The Gustavian Weekly

Solidarity: A Pathway from Service to Justice | The Gustavian Weekly

By Nicole Ektnitphong Opinion Columnist | April 24, 2015 | Opinion

Last month, I wrote a piece titled “Urgency Urgency: It’s All About the Intersectionality,” in which I called for slow, intentional time that is necessary for deep movement building.  This slow, intentional time is an important part of the process of healing, reflection and creates a foundation for the constant movement towards a just, fair and resilient world.

What does this look like in practice?  This week, I want to write about the principle and practice of solidarity.

Let me step back and explain this framework from which I write.  Gusties are really good at service.  Service is one of our core values and it is important.  It’s important enough that we have an office filled with incredible people, who are dedicated to service learning and servant leadership on this campus.  Service, in many ways, is the addressing of immediate needs on the ground in various communities.

I certainly identify with the importance of service because that was how I showed up in communities for the last half of my (pretty short) life.  For me, service and volunteer work were my first stepping stones to see and engage with the world.

In the last two years, I’ve personally begun to really question what I wanted my engagement with the world, to really look like.  Service experience after volunteer experience led me to question the deeper root of issues that I was seeing before me, like homelessness, lack of affordable housing, the achievement gap and our climate changing.  These sorts of issues do not just unfold overnight and the more questions I asked, the more I began to understand the history and context for my service work.  I asked myself, ‘This certainly can’t be it, right?’

Solidarity organizing means aligning our work with the voices of greatest impact meaning: communities of color, women, the Global South, queers and the working class.

This framework of questioning the deeper root of issues is a transition towards justice.  Gustavus holds justice as one of the core five values, and I believe that a justice framework is one that builds upon and goes beyond service.  When we engage in local volunteer opportunities we gain a glimpse at a need or many needs.  Collective justice is a way of understanding that all of these needs share common roots and in addressing these common roots is where the principle and practice of solidarity fits in.

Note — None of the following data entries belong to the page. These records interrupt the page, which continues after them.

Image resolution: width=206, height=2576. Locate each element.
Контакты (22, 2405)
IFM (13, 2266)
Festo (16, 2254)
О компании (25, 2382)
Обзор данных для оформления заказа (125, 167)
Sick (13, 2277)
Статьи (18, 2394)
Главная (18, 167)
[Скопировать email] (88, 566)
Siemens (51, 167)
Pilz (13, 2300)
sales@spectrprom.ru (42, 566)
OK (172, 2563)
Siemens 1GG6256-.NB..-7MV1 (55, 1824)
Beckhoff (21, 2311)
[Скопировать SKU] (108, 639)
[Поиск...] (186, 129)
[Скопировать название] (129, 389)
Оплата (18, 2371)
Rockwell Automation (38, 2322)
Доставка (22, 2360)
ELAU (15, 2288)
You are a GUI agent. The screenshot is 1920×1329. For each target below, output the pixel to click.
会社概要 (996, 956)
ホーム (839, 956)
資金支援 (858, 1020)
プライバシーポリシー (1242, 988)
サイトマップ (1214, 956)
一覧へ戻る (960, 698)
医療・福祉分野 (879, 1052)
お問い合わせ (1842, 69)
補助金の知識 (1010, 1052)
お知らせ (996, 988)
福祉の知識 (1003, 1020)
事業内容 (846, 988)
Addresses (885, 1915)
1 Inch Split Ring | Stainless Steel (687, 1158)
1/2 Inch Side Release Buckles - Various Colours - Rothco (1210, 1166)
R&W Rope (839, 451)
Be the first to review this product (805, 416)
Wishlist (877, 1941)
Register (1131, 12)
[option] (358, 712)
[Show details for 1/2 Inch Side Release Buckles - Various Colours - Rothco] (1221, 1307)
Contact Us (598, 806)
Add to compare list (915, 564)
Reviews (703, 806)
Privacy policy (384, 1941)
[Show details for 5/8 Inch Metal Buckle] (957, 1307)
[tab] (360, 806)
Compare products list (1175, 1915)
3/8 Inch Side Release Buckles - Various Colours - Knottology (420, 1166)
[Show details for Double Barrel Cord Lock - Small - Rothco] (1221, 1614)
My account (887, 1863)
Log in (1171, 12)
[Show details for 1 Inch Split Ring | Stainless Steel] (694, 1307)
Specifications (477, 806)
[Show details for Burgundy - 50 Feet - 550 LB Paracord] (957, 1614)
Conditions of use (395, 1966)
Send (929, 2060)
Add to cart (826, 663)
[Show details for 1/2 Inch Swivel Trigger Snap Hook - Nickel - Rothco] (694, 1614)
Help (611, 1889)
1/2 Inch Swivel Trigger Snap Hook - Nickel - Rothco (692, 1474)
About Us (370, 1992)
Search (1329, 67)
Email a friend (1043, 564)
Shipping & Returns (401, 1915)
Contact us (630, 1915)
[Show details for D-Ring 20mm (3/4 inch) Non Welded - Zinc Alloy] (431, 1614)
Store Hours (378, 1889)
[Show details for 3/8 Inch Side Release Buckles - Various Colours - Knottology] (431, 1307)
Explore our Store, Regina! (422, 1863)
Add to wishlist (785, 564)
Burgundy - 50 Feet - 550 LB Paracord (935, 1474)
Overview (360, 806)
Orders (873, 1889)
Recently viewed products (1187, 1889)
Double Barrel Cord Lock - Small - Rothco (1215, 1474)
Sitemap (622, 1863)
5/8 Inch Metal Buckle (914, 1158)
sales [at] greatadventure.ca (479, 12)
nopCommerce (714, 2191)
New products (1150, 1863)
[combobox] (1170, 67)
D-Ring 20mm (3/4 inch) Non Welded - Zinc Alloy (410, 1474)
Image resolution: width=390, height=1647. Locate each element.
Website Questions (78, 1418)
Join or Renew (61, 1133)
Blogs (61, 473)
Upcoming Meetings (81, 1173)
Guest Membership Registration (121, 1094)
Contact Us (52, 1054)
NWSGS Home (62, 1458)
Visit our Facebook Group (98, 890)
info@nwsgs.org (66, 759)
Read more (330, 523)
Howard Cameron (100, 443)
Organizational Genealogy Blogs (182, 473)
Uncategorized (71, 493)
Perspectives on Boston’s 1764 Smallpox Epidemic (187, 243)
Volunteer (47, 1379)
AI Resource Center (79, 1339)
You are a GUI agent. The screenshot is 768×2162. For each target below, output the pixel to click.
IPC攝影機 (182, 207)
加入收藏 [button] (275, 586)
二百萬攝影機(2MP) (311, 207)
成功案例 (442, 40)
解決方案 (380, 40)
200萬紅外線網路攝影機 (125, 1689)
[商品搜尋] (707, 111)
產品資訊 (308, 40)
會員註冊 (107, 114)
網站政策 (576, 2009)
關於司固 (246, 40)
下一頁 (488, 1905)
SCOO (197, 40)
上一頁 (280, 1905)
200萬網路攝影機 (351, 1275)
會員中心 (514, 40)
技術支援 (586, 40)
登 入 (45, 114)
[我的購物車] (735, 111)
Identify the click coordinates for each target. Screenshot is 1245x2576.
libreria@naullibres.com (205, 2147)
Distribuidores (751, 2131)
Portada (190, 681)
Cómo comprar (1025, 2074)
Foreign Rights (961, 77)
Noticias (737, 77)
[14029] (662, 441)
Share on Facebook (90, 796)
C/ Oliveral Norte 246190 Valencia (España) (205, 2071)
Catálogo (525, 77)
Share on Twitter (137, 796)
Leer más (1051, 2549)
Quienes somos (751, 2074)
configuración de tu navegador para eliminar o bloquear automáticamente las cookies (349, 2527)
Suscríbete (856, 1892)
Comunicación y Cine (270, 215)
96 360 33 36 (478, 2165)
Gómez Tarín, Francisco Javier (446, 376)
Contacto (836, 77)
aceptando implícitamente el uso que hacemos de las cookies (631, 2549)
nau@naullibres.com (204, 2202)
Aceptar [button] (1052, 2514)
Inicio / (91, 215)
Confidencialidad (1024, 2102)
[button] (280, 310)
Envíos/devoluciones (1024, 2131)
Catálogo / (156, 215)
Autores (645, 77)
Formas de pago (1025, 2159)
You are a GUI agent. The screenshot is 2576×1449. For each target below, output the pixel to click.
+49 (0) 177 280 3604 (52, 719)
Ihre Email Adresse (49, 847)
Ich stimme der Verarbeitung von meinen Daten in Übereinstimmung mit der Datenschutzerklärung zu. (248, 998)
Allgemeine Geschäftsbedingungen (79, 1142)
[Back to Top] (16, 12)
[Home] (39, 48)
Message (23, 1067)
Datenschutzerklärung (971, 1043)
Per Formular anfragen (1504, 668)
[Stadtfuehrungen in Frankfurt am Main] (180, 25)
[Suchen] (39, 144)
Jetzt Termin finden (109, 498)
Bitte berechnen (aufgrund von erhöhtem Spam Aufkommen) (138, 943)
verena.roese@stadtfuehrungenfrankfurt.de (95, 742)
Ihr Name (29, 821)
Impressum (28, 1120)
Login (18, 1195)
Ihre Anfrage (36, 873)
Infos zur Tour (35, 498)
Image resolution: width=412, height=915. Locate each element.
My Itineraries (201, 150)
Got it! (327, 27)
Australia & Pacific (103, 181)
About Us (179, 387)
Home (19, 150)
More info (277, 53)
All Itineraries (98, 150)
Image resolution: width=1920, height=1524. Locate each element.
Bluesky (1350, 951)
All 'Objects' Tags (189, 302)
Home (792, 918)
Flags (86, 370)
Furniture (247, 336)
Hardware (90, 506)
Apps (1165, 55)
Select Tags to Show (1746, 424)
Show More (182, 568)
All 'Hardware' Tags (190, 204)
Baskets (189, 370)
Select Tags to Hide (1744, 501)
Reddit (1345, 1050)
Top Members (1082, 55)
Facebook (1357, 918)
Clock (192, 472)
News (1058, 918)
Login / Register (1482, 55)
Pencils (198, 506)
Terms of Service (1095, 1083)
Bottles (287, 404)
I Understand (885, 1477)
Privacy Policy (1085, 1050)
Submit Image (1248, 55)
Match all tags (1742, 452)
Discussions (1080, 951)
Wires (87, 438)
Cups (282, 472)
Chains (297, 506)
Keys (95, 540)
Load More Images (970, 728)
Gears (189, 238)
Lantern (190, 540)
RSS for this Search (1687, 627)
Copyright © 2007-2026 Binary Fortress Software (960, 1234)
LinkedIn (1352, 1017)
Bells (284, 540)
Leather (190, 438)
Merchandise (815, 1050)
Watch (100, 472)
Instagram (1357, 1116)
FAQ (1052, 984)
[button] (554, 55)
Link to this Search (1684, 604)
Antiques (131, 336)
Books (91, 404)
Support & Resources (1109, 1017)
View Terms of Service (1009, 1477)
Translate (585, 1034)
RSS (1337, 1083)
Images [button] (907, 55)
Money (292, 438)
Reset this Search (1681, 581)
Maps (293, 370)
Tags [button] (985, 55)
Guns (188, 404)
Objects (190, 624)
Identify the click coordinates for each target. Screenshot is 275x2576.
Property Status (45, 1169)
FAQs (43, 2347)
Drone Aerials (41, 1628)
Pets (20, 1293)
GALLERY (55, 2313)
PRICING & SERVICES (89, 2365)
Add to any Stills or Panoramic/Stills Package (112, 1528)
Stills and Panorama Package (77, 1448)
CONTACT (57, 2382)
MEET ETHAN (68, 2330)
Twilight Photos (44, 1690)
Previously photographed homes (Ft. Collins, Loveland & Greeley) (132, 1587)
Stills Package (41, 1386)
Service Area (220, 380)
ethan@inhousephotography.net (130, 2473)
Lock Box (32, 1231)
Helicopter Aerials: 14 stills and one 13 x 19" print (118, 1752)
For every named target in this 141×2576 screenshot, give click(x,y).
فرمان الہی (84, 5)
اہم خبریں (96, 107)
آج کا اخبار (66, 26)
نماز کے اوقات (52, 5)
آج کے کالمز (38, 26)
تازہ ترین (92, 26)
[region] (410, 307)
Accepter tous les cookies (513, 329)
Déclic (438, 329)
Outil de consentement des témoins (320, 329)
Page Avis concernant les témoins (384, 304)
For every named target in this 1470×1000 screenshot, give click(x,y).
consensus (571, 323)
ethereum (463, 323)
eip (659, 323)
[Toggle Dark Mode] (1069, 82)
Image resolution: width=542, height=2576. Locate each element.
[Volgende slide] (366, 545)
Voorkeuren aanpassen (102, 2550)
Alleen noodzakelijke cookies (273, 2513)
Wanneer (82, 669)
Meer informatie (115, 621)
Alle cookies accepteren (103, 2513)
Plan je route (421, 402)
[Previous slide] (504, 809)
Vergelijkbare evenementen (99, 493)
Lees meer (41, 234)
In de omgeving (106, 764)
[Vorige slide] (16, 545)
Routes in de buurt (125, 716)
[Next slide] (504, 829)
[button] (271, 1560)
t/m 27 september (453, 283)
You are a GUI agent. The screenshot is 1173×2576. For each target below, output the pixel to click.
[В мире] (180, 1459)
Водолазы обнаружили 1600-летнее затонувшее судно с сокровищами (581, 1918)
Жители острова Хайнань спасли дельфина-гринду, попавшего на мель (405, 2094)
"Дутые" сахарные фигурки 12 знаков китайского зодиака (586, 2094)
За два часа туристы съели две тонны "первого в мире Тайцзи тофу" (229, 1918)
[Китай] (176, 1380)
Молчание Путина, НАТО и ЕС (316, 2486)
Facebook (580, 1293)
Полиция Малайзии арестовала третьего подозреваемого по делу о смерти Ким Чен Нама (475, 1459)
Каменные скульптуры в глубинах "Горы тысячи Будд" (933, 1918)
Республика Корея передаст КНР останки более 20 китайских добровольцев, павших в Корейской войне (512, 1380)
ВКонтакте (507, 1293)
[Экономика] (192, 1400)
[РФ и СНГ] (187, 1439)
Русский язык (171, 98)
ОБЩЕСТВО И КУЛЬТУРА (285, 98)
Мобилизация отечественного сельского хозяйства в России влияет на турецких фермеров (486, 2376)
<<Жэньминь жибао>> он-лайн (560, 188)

Working for justice is working for long-term solutions and it takes deep reflection and processing of our own identities.  For example, I am a 21-year-old, heterosexual, able-bodied, Thai, Chinese, Laotian “American” woman, first generation college student with two immigrant parents.  I’m a soon to be college graduate who is from a low-income socioeconomic class.  What does all of this mean in the context of working for change?  It means I can understand my own impact from various deeply rooted issues in relation to others that may share similar identities as me.  I also begin to understand my privilege and access to power.  This continuous reflection and critical analysis also serves as the foundation for organizing for/in solidarity.

What do I mean by “organizing?”  I don’t mean taking the whole afternoon to put everything away in your closet, I mean the act of getting people together to 1) win real improvements in their lives, 2) build a sense of collective, shared power and 3) permanently alter power relations in a way where communities have more say in controlling their own lives.

Working for justice or organizing for justice is about impact.  Impact influences input, that is, those who are most deeply affected by racism, sexism, climate change, classism, homophobia and imperialism should have the greatest say in what the solutions are.

Solidarity organizing means aligning our work with the voices of greatest impact meaning: communities of color, women, the Global South, queers and the working class. Organizing in partnership with communities who are most impacted reminds us how important the work is and how we have so much to learn from these communities.  Working for justice means building power together in order to create large-scale change that will affect the root causes of needs that we see.

We live in a world of differences and working for collective power and justice is complex, but this cannot be an excuse.  Just because things are “hard” doesn’t mean they are not important.  Part of doing the work is questioning why it’s so “hard” or “tough.”  Working for justice is not a one time volunteer experience, it’s committing to the long haul because we need long-term solutions.  What is really stopping us from engaging in justice work?